### Problem:
Copy the data below line for line, with no changes.

### Data listing:
········

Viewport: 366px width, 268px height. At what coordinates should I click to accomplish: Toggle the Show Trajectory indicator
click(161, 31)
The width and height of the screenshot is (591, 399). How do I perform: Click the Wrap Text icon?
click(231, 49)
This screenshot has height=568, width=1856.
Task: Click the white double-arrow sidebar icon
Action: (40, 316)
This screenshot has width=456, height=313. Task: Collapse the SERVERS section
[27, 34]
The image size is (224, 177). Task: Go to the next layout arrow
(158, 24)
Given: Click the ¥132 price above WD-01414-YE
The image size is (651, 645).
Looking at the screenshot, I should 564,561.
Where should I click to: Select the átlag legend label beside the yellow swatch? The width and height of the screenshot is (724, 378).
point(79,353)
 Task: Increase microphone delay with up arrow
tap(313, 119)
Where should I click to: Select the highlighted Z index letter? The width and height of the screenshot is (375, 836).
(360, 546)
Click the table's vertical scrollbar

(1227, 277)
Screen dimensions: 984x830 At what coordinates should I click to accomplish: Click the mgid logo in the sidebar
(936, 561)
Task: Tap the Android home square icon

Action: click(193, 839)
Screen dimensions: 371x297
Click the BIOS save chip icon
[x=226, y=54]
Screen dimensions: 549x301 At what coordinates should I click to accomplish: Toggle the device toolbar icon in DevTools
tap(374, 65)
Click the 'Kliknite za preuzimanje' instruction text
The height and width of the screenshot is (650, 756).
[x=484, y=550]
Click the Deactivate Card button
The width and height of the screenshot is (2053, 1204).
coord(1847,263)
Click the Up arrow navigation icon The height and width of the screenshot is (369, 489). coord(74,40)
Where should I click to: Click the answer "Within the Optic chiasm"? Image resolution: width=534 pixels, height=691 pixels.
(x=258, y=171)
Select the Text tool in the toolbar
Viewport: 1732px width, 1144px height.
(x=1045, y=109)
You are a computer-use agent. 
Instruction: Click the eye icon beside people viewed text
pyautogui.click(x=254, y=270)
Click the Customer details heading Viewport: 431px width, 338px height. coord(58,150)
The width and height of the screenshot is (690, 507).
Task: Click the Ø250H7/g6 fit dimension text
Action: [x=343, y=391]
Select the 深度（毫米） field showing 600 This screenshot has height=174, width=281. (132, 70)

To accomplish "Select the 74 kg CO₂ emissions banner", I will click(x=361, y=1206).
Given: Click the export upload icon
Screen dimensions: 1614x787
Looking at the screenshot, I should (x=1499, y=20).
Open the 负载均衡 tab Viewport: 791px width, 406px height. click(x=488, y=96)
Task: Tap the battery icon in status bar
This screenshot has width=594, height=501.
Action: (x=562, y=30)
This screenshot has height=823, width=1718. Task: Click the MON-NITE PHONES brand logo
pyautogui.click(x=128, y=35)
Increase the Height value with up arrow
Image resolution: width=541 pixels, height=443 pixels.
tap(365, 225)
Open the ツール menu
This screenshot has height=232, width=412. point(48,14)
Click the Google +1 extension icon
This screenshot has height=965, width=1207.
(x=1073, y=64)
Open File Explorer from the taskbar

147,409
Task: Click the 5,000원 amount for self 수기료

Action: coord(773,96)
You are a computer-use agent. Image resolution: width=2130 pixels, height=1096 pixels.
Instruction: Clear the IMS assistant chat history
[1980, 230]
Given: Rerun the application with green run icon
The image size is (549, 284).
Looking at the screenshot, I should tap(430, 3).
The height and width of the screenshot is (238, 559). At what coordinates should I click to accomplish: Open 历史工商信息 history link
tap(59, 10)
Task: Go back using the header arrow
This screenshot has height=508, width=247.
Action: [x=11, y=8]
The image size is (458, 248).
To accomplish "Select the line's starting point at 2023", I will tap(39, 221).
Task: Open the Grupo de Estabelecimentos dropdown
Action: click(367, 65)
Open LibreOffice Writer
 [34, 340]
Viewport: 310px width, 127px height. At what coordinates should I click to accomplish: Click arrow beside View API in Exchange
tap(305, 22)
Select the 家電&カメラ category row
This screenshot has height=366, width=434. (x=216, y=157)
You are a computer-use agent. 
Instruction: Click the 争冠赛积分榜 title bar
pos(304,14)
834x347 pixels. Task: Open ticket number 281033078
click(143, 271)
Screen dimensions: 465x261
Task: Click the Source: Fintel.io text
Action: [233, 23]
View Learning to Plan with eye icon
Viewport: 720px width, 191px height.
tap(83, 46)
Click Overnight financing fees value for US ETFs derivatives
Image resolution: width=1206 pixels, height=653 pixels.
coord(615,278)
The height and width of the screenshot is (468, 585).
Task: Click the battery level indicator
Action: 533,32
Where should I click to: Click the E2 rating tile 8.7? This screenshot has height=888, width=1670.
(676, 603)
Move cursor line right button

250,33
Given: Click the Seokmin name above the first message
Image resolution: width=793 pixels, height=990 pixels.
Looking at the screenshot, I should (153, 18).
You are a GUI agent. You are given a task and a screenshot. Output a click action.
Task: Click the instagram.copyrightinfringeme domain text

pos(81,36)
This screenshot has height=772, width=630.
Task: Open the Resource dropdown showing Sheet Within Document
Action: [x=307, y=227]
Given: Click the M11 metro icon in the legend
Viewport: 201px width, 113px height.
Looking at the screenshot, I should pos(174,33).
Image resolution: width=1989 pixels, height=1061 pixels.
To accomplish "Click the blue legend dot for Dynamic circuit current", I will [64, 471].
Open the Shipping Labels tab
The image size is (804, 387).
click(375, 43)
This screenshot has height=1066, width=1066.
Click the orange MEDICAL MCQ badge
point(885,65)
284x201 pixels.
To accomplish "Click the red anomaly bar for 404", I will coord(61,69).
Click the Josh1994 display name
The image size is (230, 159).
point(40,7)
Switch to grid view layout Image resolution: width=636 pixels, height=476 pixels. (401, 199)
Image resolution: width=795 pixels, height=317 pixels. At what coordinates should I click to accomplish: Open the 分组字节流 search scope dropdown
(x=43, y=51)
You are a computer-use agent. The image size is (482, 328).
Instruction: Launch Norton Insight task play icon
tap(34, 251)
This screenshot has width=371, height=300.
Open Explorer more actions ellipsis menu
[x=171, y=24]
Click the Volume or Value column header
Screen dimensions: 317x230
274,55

········

### Solved exercise:
Viewport: 366px width, 268px height. At what coordinates should I click to accomplish: Toggle the Show Trajectory indicator
click(161, 31)
The width and height of the screenshot is (591, 399). How do I perform: Click the Wrap Text icon?
click(231, 49)
This screenshot has height=568, width=1856.
Task: Click the white double-arrow sidebar icon
Action: (40, 316)
This screenshot has width=456, height=313. Task: Collapse the SERVERS section
[27, 34]
The image size is (224, 177). Task: Go to the next layout arrow
(158, 24)
Given: Click the ¥132 price above WD-01414-YE
The image size is (651, 645).
Looking at the screenshot, I should 564,561.
Where should I click to: Select the átlag legend label beside the yellow swatch? The width and height of the screenshot is (724, 378).
point(79,353)
 Task: Increase microphone delay with up arrow
tap(313, 119)
Where should I click to: Select the highlighted Z index letter? The width and height of the screenshot is (375, 836).
(360, 546)
Click the table's vertical scrollbar

(1227, 277)
Screen dimensions: 984x830 At what coordinates should I click to accomplish: Click the mgid logo in the sidebar
(936, 561)
Task: Tap the Android home square icon

Action: click(193, 839)
Screen dimensions: 371x297
Click the BIOS save chip icon
[x=226, y=54]
Screen dimensions: 549x301 At what coordinates should I click to accomplish: Toggle the device toolbar icon in DevTools
tap(374, 65)
Click the 'Kliknite za preuzimanje' instruction text
The height and width of the screenshot is (650, 756).
[x=484, y=550]
Click the Deactivate Card button
The width and height of the screenshot is (2053, 1204).
coord(1847,263)
Click the Up arrow navigation icon The height and width of the screenshot is (369, 489). coord(74,40)
Where should I click to: Click the answer "Within the Optic chiasm"? Image resolution: width=534 pixels, height=691 pixels.
(x=258, y=171)
Select the Text tool in the toolbar
Viewport: 1732px width, 1144px height.
(x=1045, y=109)
You are a computer-use agent. 
Instruction: Click the eye icon beside people viewed text
pyautogui.click(x=254, y=270)
Click the Customer details heading Viewport: 431px width, 338px height. coord(58,150)
The width and height of the screenshot is (690, 507).
Task: Click the Ø250H7/g6 fit dimension text
Action: [x=343, y=391]
Select the 深度（毫米） field showing 600 This screenshot has height=174, width=281. (132, 70)

To accomplish "Select the 74 kg CO₂ emissions banner", I will click(x=361, y=1206).
Given: Click the export upload icon
Screen dimensions: 1614x787
Looking at the screenshot, I should (x=1499, y=20).
Open the 负载均衡 tab Viewport: 791px width, 406px height. click(x=488, y=96)
Task: Tap the battery icon in status bar
This screenshot has width=594, height=501.
Action: (x=562, y=30)
This screenshot has height=823, width=1718. Task: Click the MON-NITE PHONES brand logo
pyautogui.click(x=128, y=35)
Increase the Height value with up arrow
Image resolution: width=541 pixels, height=443 pixels.
tap(365, 225)
Open the ツール menu
This screenshot has height=232, width=412. point(48,14)
Click the Google +1 extension icon
This screenshot has height=965, width=1207.
(x=1073, y=64)
Open File Explorer from the taskbar

147,409
Task: Click the 5,000원 amount for self 수기료

Action: coord(773,96)
You are a computer-use agent. Image resolution: width=2130 pixels, height=1096 pixels.
Instruction: Clear the IMS assistant chat history
[1980, 230]
Given: Rerun the application with green run icon
The image size is (549, 284).
Looking at the screenshot, I should tap(430, 3).
The height and width of the screenshot is (238, 559). At what coordinates should I click to accomplish: Open 历史工商信息 history link
tap(59, 10)
Task: Go back using the header arrow
This screenshot has height=508, width=247.
Action: [x=11, y=8]
The image size is (458, 248).
To accomplish "Select the line's starting point at 2023", I will tap(39, 221).
Task: Open the Grupo de Estabelecimentos dropdown
Action: click(367, 65)
Open LibreOffice Writer
 [34, 340]
Viewport: 310px width, 127px height. At what coordinates should I click to accomplish: Click arrow beside View API in Exchange
tap(305, 22)
Select the 家電&カメラ category row
This screenshot has height=366, width=434. (x=216, y=157)
You are a computer-use agent. 
Instruction: Click the 争冠赛积分榜 title bar
pos(304,14)
834x347 pixels. Task: Open ticket number 281033078
click(143, 271)
Screen dimensions: 465x261
Task: Click the Source: Fintel.io text
Action: [233, 23]
View Learning to Plan with eye icon
Viewport: 720px width, 191px height.
tap(83, 46)
Click Overnight financing fees value for US ETFs derivatives
Image resolution: width=1206 pixels, height=653 pixels.
coord(615,278)
The height and width of the screenshot is (468, 585).
Task: Click the battery level indicator
Action: 533,32
Where should I click to: Click the E2 rating tile 8.7? This screenshot has height=888, width=1670.
(676, 603)
Move cursor line right button

250,33
Given: Click the Seokmin name above the first message
Image resolution: width=793 pixels, height=990 pixels.
Looking at the screenshot, I should (153, 18).
You are a GUI agent. You are given a task and a screenshot. Output a click action.
Task: Click the instagram.copyrightinfringeme domain text

pos(81,36)
This screenshot has height=772, width=630.
Task: Open the Resource dropdown showing Sheet Within Document
Action: [x=307, y=227]
Given: Click the M11 metro icon in the legend
Viewport: 201px width, 113px height.
Looking at the screenshot, I should pos(174,33).
Image resolution: width=1989 pixels, height=1061 pixels.
To accomplish "Click the blue legend dot for Dynamic circuit current", I will [64, 471].
Open the Shipping Labels tab
The image size is (804, 387).
click(375, 43)
This screenshot has height=1066, width=1066.
Click the orange MEDICAL MCQ badge
point(885,65)
284x201 pixels.
To accomplish "Click the red anomaly bar for 404", I will coord(61,69).
Click the Josh1994 display name
The image size is (230, 159).
point(40,7)
Switch to grid view layout Image resolution: width=636 pixels, height=476 pixels. (401, 199)
Image resolution: width=795 pixels, height=317 pixels. At what coordinates should I click to accomplish: Open the 分组字节流 search scope dropdown
(x=43, y=51)
You are a computer-use agent. The image size is (482, 328).
Instruction: Launch Norton Insight task play icon
tap(34, 251)
This screenshot has width=371, height=300.
Open Explorer more actions ellipsis menu
[x=171, y=24]
Click the Volume or Value column header
Screen dimensions: 317x230
274,55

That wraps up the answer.